- Wood Lawn Farm
- U.S. National Register of Historic Places
- Location: 5 miles west of Hobson, Montana on Utica Road 239
- Coordinates: 46°59′17″N 109°58′36″W﻿ / ﻿46.98806°N 109.97667°W
- Area: 160 acres (65 ha)
- Built: 1890
- Built by: Jellison, Richmond
- Architectural style: Colonial Revival, Queen Anne
- NRHP reference No.: 92001762
- Added to NRHP: January 27, 1993

= Wood Lawn Farm =

The Wood Lawn Farm, also known as Goodell Ranch, is a site on the National Register of Historic Places 5 miles west of Hobson on Utica Road 239. It was added to the Register on January 27, 1993. The listing included eight contributing buildings on 160 acre.

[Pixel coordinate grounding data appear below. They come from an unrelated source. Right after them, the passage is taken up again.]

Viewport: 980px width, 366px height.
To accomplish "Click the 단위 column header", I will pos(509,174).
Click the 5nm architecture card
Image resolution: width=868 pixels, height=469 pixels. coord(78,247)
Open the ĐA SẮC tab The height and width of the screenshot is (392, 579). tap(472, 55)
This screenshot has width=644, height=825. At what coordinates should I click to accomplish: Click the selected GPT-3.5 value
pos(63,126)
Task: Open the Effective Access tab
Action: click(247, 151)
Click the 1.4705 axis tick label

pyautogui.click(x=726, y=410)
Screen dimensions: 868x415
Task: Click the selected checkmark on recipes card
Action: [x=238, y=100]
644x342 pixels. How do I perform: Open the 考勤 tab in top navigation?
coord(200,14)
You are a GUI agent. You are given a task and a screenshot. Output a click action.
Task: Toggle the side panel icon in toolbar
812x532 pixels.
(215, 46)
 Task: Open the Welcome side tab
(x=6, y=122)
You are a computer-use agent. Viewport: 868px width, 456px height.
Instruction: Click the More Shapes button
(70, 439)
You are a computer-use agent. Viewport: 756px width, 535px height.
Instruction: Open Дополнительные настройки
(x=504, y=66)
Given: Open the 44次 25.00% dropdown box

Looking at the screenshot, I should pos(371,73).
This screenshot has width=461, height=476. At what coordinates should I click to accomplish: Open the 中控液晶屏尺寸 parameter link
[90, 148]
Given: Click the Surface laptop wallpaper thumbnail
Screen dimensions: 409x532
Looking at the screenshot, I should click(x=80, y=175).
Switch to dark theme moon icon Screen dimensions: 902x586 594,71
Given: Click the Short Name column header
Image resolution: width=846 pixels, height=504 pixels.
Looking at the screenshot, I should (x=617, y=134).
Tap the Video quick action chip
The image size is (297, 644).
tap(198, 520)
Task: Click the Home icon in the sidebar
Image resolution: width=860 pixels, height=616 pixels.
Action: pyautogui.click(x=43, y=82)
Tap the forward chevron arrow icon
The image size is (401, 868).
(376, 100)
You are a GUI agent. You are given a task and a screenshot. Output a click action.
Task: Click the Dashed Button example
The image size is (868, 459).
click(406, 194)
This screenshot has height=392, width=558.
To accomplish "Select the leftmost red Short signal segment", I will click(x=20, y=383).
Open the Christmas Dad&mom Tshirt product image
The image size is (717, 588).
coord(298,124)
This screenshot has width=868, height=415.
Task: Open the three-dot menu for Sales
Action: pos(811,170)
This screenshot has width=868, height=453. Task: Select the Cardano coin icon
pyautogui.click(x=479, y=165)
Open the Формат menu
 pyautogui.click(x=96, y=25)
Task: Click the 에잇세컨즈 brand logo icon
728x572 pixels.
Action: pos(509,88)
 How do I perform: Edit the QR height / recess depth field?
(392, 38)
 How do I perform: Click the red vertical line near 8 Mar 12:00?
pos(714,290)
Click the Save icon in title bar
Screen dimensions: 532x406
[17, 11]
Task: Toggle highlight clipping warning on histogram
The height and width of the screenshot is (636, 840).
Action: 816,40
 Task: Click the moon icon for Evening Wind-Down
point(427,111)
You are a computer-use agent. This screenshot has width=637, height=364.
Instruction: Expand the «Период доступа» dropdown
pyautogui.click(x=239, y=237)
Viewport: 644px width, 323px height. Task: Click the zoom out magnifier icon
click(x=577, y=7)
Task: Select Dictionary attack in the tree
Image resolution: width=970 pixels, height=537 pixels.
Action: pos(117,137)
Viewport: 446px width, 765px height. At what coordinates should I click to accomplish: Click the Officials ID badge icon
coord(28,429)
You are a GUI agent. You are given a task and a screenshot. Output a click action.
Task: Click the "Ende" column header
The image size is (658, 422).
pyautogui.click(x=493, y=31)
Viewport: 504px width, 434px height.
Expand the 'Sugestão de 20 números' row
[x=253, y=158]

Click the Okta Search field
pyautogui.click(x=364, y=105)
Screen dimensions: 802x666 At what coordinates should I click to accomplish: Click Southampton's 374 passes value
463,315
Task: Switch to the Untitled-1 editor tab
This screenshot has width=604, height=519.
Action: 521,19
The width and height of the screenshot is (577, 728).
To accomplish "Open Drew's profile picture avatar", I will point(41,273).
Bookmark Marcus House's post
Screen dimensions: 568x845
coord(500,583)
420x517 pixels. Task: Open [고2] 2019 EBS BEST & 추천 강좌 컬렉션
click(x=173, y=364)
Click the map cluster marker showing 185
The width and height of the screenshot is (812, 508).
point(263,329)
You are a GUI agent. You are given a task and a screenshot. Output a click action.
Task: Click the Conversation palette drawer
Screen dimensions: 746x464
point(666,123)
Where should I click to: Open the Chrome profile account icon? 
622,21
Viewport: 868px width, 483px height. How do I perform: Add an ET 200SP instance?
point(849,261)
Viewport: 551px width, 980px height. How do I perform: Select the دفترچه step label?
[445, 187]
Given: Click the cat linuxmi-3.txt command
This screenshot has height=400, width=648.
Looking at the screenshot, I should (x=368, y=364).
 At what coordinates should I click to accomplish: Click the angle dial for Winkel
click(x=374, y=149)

Its NRHP nomination describes its importance:

... this important historic property symbolizes the transformation of the Judith Basin from open-range prairie lands to farm and ranch lands. The experience of local pioneers, Clarence and Parmelia Goodell, further adds to understanding the settlement and agricultural development of the Basin. Their acquisition of a preemption and a tree claim in 1880 patterns the general trend of homesteaders in the Basin, for a majority of the settlers obtained land from the federal government in this way. Mr. and Mrs. Goodell began to farm and ranch this area as one of the first homesteading families in the Judith Basin. In addition, Wood Lawn Farm is important ... for its architecture. Reflecting a transition away from the primitive log cabin architecture which characterized much residential building on the central Montana ranching frontier, the Goodells built a modern, Queen Anne/Colonial Revival style wood frame house by the beginning of 1890, reflecting a genuine confidence in the Judith Basin and its sustaining capacity. For its associations with local builder Richmond Jellison, the property gains significance. Jellison was responsible for the construction of several vernacular buildings in Philbrook and the outlying rural district, and his sense of design informed the character of this early community.